The phrase is processed by the web interface and query processor first, e.g. spell check is performed, possible diacritics is used, etc. The processed phrase (query) is sent to search aggregators and then to index servers. The index server searches for relevant documents in Index and returns the most relevant results to a search aggregator. The search aggregator selects 10 most relevant results and sends a request to a snippet server, which adds a web page title and content (snippets) to the 10 web pages. The web pages are then returned as a result to your query. All these actions are performed online.

Data are downloaded from the Internet by a web crawler, then saved to a document database. Documents are indexed and stored in Index. Update of the document database is performed on a regular basis (weekly, daily and every few minutes).

The following diagram shows a data flow:

Following sections give more detailed description of all components.

1. Query Processor

The query processor processes the phrase you entered. Spell check is performed, abbreviations are expanded, possible synonyms and diacritics are added to a query sent to the search aggregator. Such implementation allows for reception of a wider range of relevant results and returns relevant results even if the phrase is entered incorrectly.

The query processor uses a set of jobs, which modifies the entered phrase in the following way:

searches for two word collocations
determines topics of the phrase
performs expansion of abbreviations or creates abbreviations
splits or creates composite words
identifies whether the user entered an exact phrase
creates related words
creates alternative notation of numbers or abbreviations
identifies words in the searched phrase which can be omitted during the search process
searches for a comma and splits the searched phrase
searches for a domain name structure in the searched phrase
converts numbers to their token representation or to text
expands ligatures
merges tokens separated with a + or & character

2. Search Aggregator

The search aggregator receives a query from the query processor and sends a request to a query cache to check whether similar query was not performed earlier.

The query cache stores the last relevant result ready to be displayed to the user. These stored results already contain snippets.

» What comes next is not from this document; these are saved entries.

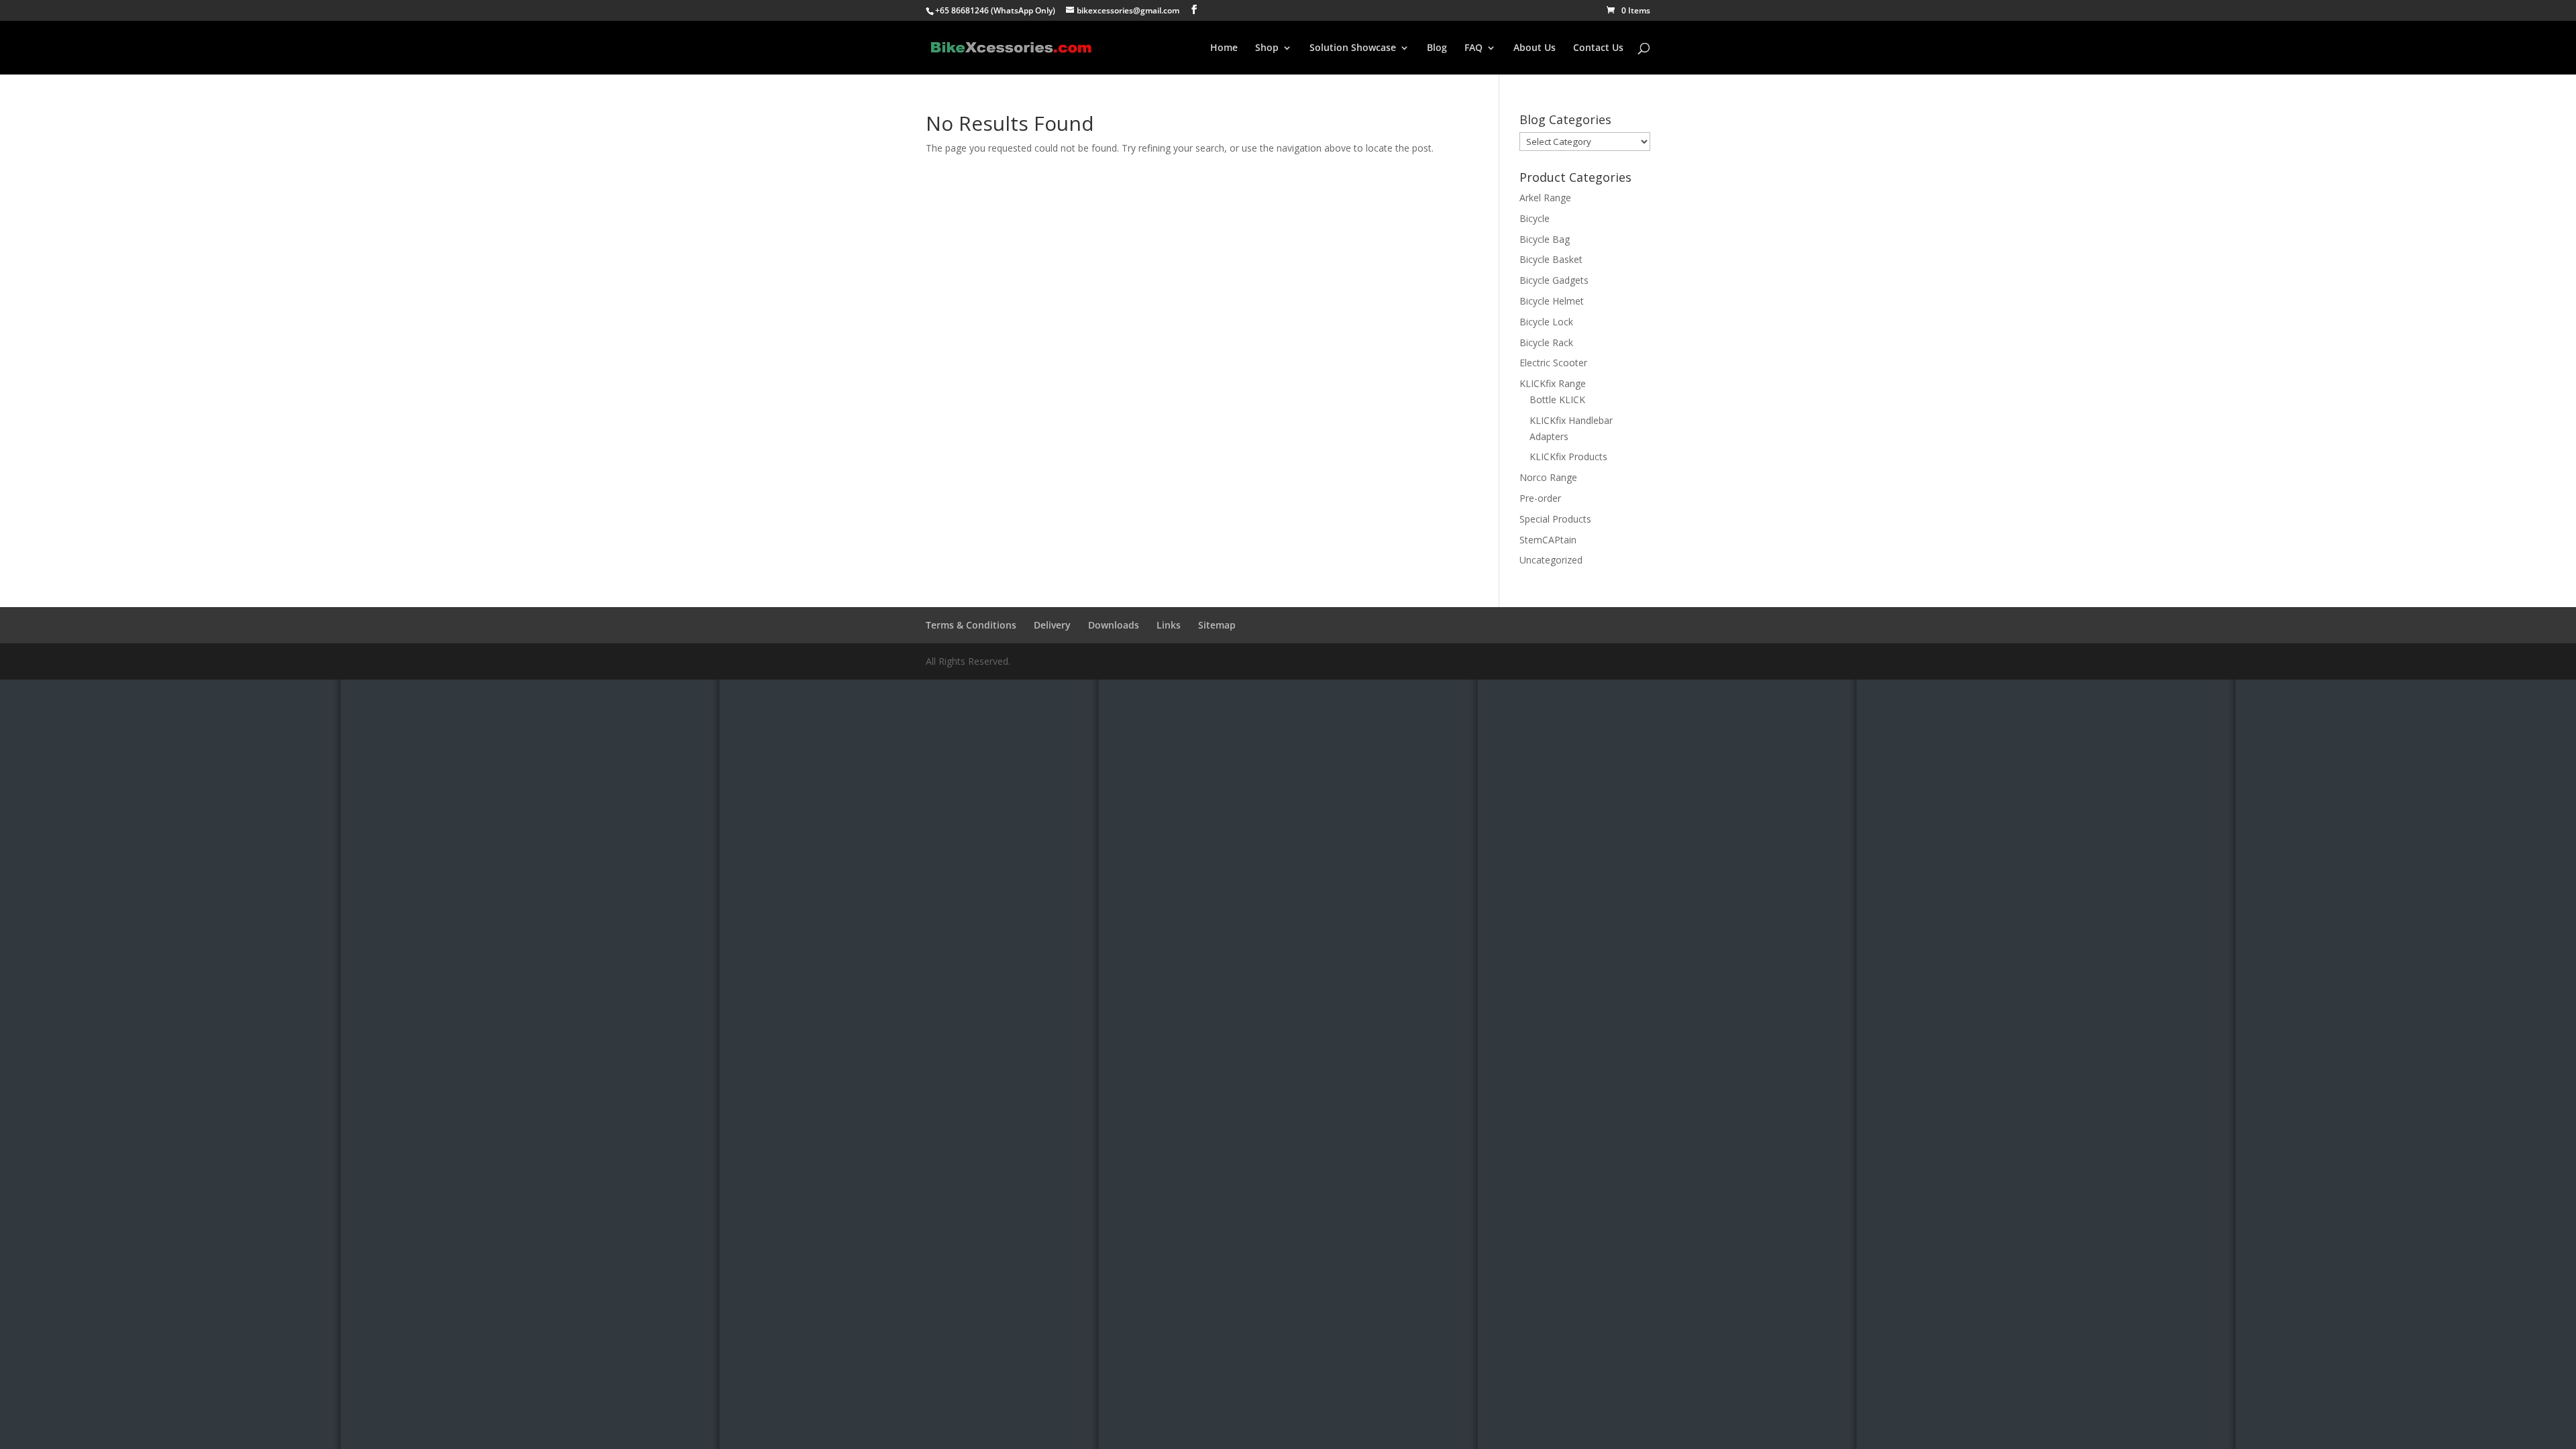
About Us (1534, 48)
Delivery (1052, 625)
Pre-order (1540, 498)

If the query cache does not contain proper results, the query is sent to the index server. After the query is processed by the index server, 10 most relevant results are returned to the search aggregator.

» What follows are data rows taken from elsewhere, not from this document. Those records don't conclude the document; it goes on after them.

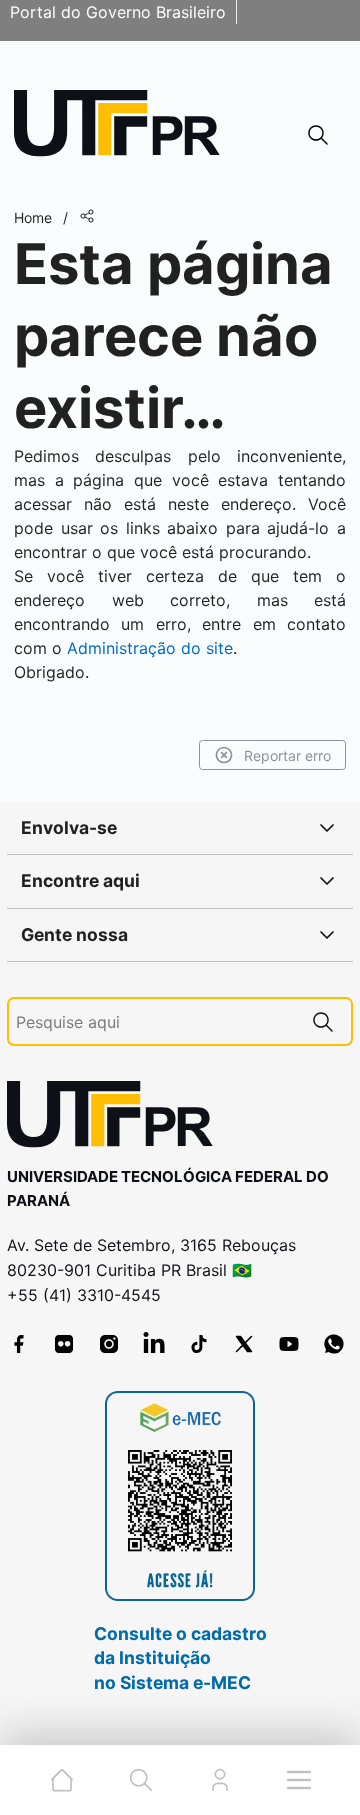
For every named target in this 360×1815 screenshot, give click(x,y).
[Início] (124, 127)
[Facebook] (19, 1344)
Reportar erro (287, 755)
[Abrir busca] (318, 134)
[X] (244, 1344)
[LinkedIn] (154, 1344)
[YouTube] (289, 1344)
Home (33, 217)
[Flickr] (64, 1344)
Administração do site (150, 648)
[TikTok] (199, 1344)
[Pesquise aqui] (323, 1021)
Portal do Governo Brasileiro (118, 12)
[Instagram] (109, 1344)
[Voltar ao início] (117, 1118)
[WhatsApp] (334, 1344)
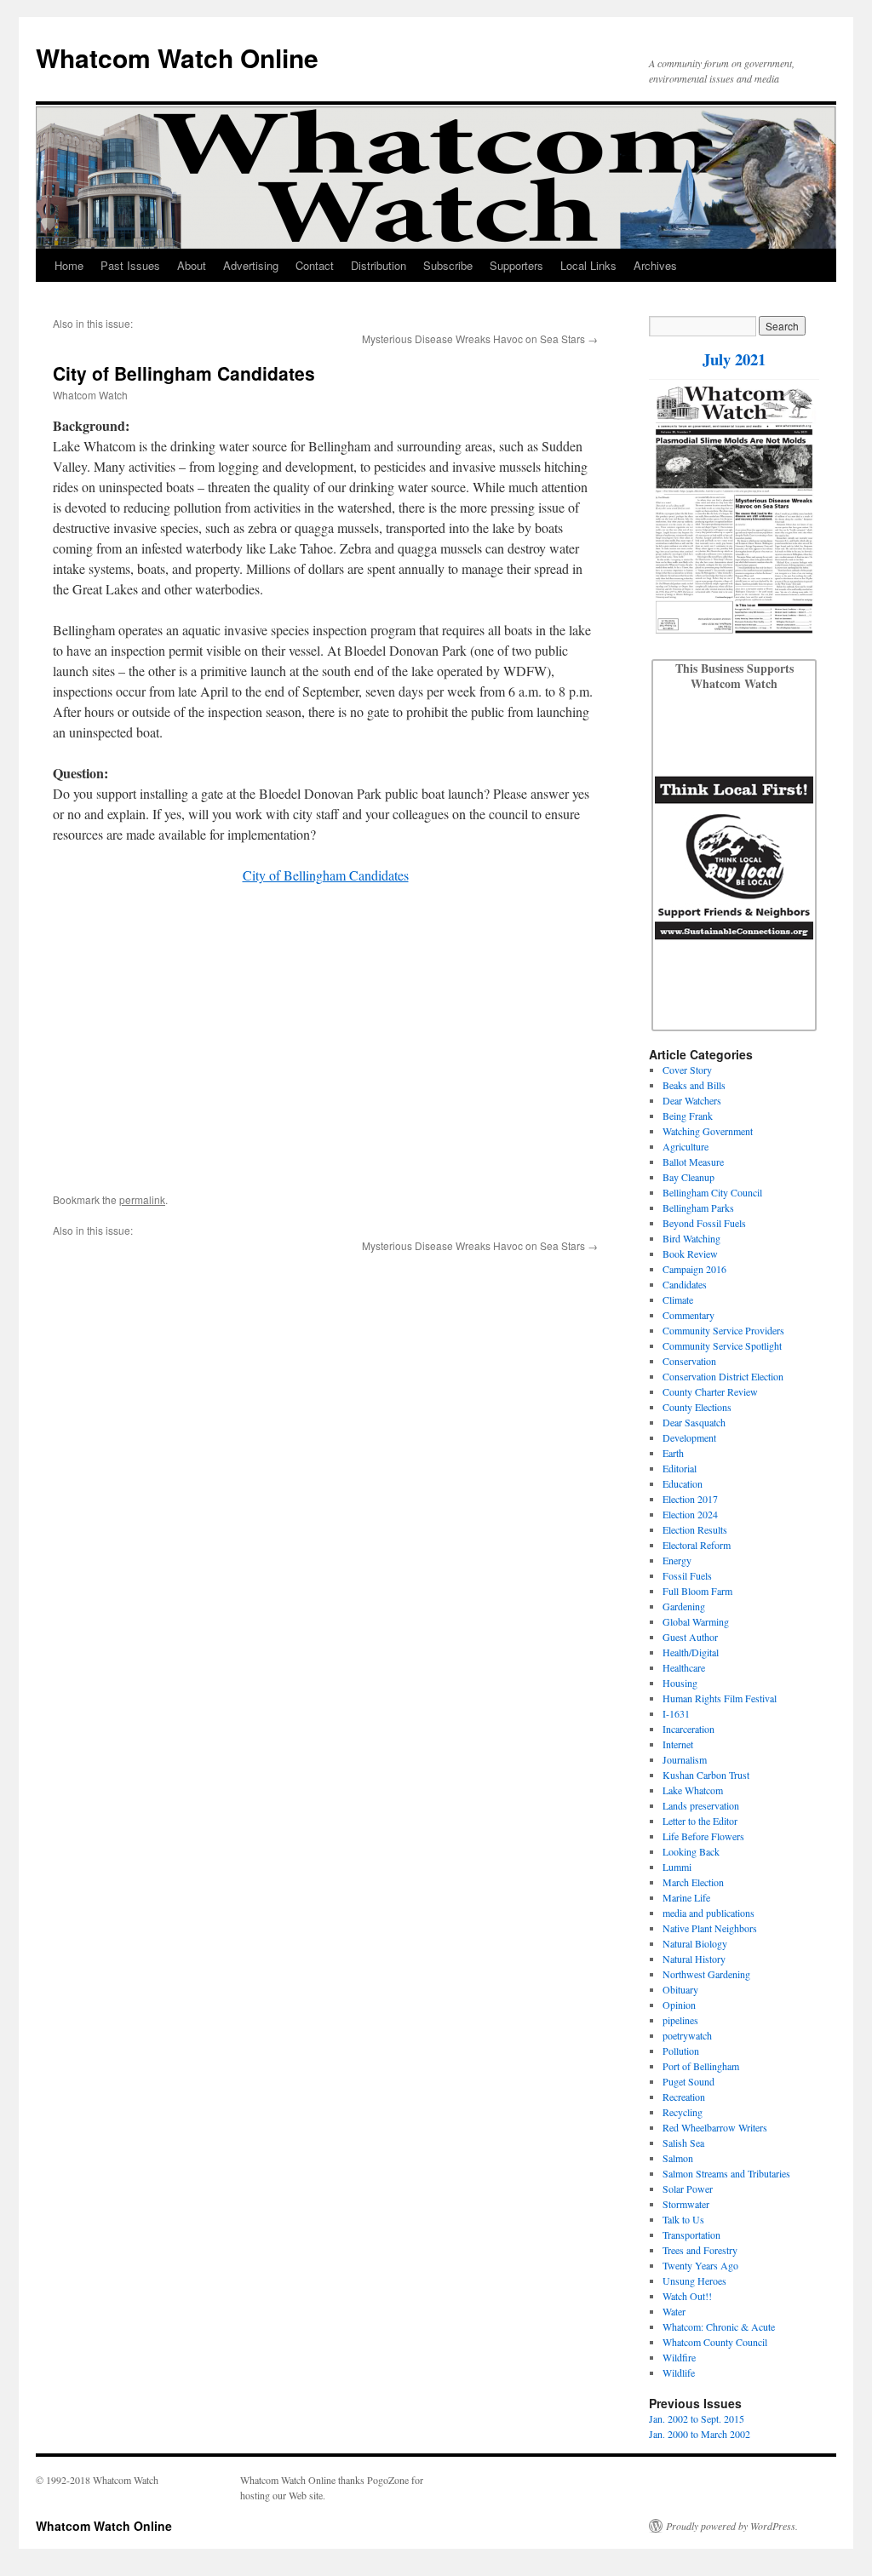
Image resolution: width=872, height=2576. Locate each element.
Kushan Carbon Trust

Search aggregators have a tree structure. Each search aggregator receives results from several index servers and selects 10 best results. Another search aggregator is connected to these search aggregators and performs a selection of 10 most suitable results from the search aggregators – see the figure above.

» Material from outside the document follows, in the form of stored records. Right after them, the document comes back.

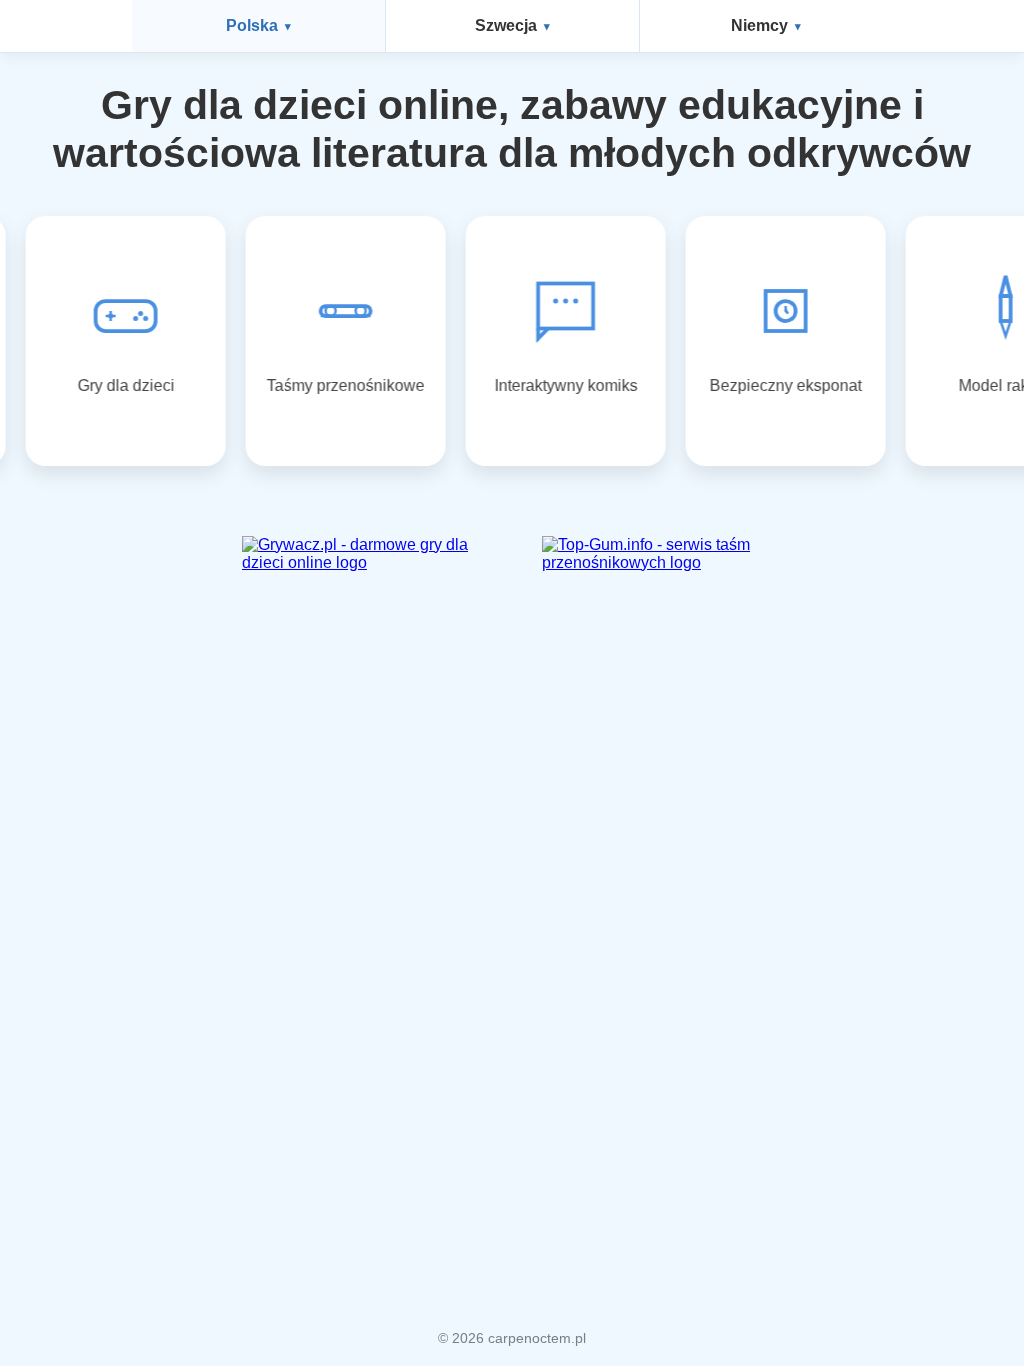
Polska (252, 25)
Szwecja (506, 25)
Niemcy (759, 25)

The last search aggregator in the tree sends a request to a snippet server to receive snippets. The 10 results are then sent directly to the web interface.

3. Index Server

The index server performs a search in the search database index. There are several (approx. 200) index servers. Each index server performs a search in a different index database. Such implementation leads to different results obtained from different index servers.

If the searched phrase contains more than one word, the result is an intersection. The index server determines whether the result is relevant to the searched phrase, e.g. if the searched phrase is: “white cat”, not only found documents have to contain both words “white” and “cat”, but also the words should be close to each other. If a document contains words next to each other, it is a more relevant result than a document with the same words located at different places of the document.

4. Snippet Server

The snippet server adds all document information – url, page title, content, links, etc. to the 10 results. It also creates snippets – dynamic descriptions and texts which are highlighted in results returned to the web interface.

Even in case the number of snippet servers and index servers is the same, the snippet servers are used only on that server machine where index servers found relevant results. Such implementation decreases traffic on server machines as the snippet server is used rarely (snippet servers handle large amount of data in comparison to index servers).

5. Index

A clustered index database stores indexed documents. Current implementation has the following parts:

word barrel – stores a list of documents for each known word and also stores a count of occurences (hits) of the specific word in documents
document barrel – stores a list of all documents in a bundle
title barrel – stores processed web pages content and metadata
query site barrel – stores how many unique queries performed from one site contained a specific word
site barrel – stores a list of documents for sites
link barrel – stores hyperlinks pointing to web pages
qds barrel – stores signal values of feedback rank for a specific query
queryurl barrel – stores information on which unique queries lead to a specific url

6. Indexer-worker

The main purpose of the indexer-worker is to prepare documents from the document database to be stored in the index.

The indexer-worker performs the following actions upon documents:

determines whether a document is in the HTML format
determines a language
checks whether a page is not spam

The indexer-worker splits a document into single words and performs inverse indexing – each word receives a list of documents where it is located.

7. Web Crawler

A web crawler and its subcomponent fresh web crawler are components that regularly download web pages (documents) and perform analysis of the downloaded web pages. While the web crawler downloads all web pages daily, the fresh web crawler is designed to download rapidly changing pages like newspaper articles in very short time intervals.

The web crawler comprises:

A document database – a clustered database that stores all documents along with the content of documents, ranks, calculated statistics, incoming links, etc.
Hkeeper – is a core part of the web crawler as it is responsible for planning of all downloading, determines in which states documents are, manages deleting and creating of documents and prepares documents to be downloaded for the fresh web crawler.
LinkRevert – is a component that performs analysis of incoming links – determines a language and a topic of the incoming links, which may help to determine the language or topic of the target document even if the document has not been downloaded yet.
Indexfeeder – selects documents to be indexed as only some documents are of such quality as to be used in the search process. The Indexfeeder distributes selected documents to folders further used by the indexer-worker.
Downloaders – regularly browse the Internet and download web pages.
Download manager – manages downloaders.

The fresh web crawler is a “simplified” analogy of the web crawler with slightly different components:

LinkFeeder – is used to parse the downloaded RSS and HTML feeds
Fresh database – stores data needed to plan feeds.

Downloaders and download managers are the same, but there is no Hkeeper – the fresh web crawler uses data daily exported from the document database.